----- PASSAGE PROVIDED -----

"There’s been an explosion in production; there’s a lot of competition right now and it’s difficult to stand out: setting yourself apart is incredibly important"
Industry Report: Series
Francesco Capurro • Director, Series Mania Forum
The head of the Series Mania Festival’s professional sidebar explains the current state of the series industry
We met with Francesco Capurro, the director of the Series Mania Forum (running 21 – 23 March – read our news), which is the professional sidebar of the Series Mania Festival (which kicked off on Friday in Lille – article).
Cineuropa: What trends have you picked up on during the Co-Pro Pitching Sessions selection process?
Francesco Capurro: We received 450 submissions from 66 countries. It just goes to show the number of projects being written right now all over the world! In terms of trends, there haven’t been any great surprises: the thriller and detective genres are still largely dominant because we know that they work. We also get the feeling that there’s a strong interest in the 80s and 90s, a period which series are focusing on a lot right now. It’s true that there were seminal events taking place in Europe at the time, like the fall of the Berlin Wall, but this re-reading of recent history might also be a generational thing, linked to the age of the creators and broadcasters in question. There are also lots of female characters in lead roles: it’s a societal trend, a change in motion that we’re also seeing in creation, in the same way that we’re seeing ecological or climate-related themes, which often take the shape of dystopias or pessimistic outlooks on the state of our planet and what awaits us. Because series reflect the world we live in. And to answer your question more generally, above and beyond the Co-Pro Pitching Sessions which are our flagship event, we’ve got lots of other pitching sessions taking place during the Forum, whether concluding the workshops-residencies we organise, such as the Writers Campus, the French-Israeli co-writing residency, DEENTAL, etc., or partner initiatives such as the Taiwan pitches (with TAICCA) or the Africa pitches (with AuthenticA). In all, more than 45 projects will be pitched over the space of three days: there’s something for everyone! That’s the Forum’s speciality: being a development market where people come to find projects.
How do you assemble your selection of 16 projects for the Co-Pro Pitching Sessions, in terms of their countries of origin?
We set ourselves the task of ensuring a certain level of geographical diversity, because we receive projects from all over the place and we have buyers from all over the place. But it’s true that certain countries, especially European ones, send us more projects, France first and foremost of course, because we’re based in France, but also the UK, Germany, Italy, and Spain which is experiencing a real boom right now. We could have chosen more projects from these countries because there’s a lot of quality involved, and significant companies, but we insist on keeping a balance. We’ve got more European projects in the selection, which is in line with the history of the Forum which has been supported by MEDIA from its very early days. But we’re receiving more and more projects from outside of Europe, and we’ve got one South African and one Canadian project in the selection this year.
The press conference presenting the Series Mania Festival identified "a trend in global series production towards a certain standardisation of storytelling". Do you share this analysis?
It’s true that there’s a certain homogenisation taking place, no doubt linked to certain standards. Typically, police investigations tend to trap stories in a framework that we’re already familiar with. There’s a certain number of codes; we know that they work for audiences but they can sometimes hinder creativity: we try to stick to patterns, to reproduce them, and it’s a vicious circle, no doubt owing to challenges relating to audiences. So projects which go off the beaten path immediately stand out. Our role is also to highlight slightly more original offerings, without abandoning thrillers, because we like them.

----- MATERIAL SUPPLIED -----

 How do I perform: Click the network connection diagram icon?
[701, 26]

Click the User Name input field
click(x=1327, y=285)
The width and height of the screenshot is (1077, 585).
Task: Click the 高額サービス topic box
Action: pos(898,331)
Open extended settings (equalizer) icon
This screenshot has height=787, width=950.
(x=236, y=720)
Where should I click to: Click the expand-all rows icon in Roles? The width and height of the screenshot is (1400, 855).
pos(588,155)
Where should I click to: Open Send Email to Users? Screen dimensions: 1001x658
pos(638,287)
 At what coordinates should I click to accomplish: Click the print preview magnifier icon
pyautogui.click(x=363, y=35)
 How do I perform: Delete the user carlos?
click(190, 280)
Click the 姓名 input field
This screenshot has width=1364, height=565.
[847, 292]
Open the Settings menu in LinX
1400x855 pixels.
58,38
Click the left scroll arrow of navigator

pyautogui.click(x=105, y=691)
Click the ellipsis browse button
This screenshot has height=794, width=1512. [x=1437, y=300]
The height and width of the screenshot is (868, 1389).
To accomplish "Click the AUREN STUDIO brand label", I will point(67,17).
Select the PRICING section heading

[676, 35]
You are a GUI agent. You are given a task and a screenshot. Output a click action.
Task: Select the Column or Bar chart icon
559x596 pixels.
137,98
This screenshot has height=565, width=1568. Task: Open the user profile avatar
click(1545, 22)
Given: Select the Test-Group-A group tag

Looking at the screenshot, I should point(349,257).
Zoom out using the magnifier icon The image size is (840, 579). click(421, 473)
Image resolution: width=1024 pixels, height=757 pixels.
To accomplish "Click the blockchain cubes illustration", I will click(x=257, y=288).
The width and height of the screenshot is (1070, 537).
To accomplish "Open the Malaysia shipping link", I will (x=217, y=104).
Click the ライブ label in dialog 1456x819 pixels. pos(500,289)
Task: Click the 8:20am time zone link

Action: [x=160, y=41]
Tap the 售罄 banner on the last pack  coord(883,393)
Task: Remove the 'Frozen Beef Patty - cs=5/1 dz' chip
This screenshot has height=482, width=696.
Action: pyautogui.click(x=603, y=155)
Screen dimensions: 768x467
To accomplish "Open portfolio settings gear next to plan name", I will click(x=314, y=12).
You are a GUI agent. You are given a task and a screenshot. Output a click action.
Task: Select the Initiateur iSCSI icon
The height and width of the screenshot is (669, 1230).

-----

* _EXERCISES_:
**1.** In the Series Mania Forum interview, how many submissions were received and from how many countries?
**2.** Turn the paragraph of the Series Mania Forum interview that begins "We set ourselves the task" into a short bulleted list that keeps its main facts.
The records play no part in the work asked for here.

* _OUTPUTS_:
**1.** 450 submissions from 66 countries.

**2.**
- The selection aims for geographical diversity, because projects and buyers come from all over.
- Some countries, especially European ones, send more projects: France first, since the Forum is based there, then the UK, Germany, Italy, and Spain, which is booming.
- More projects could have been chosen from these countries given their quality and significant companies, but balance is kept.
- The selection has more European projects, in line with the Forum's history of support from MEDIA since its early days.
- More projects are coming from outside Europe, and this year's selection includes one South African and one Canadian project.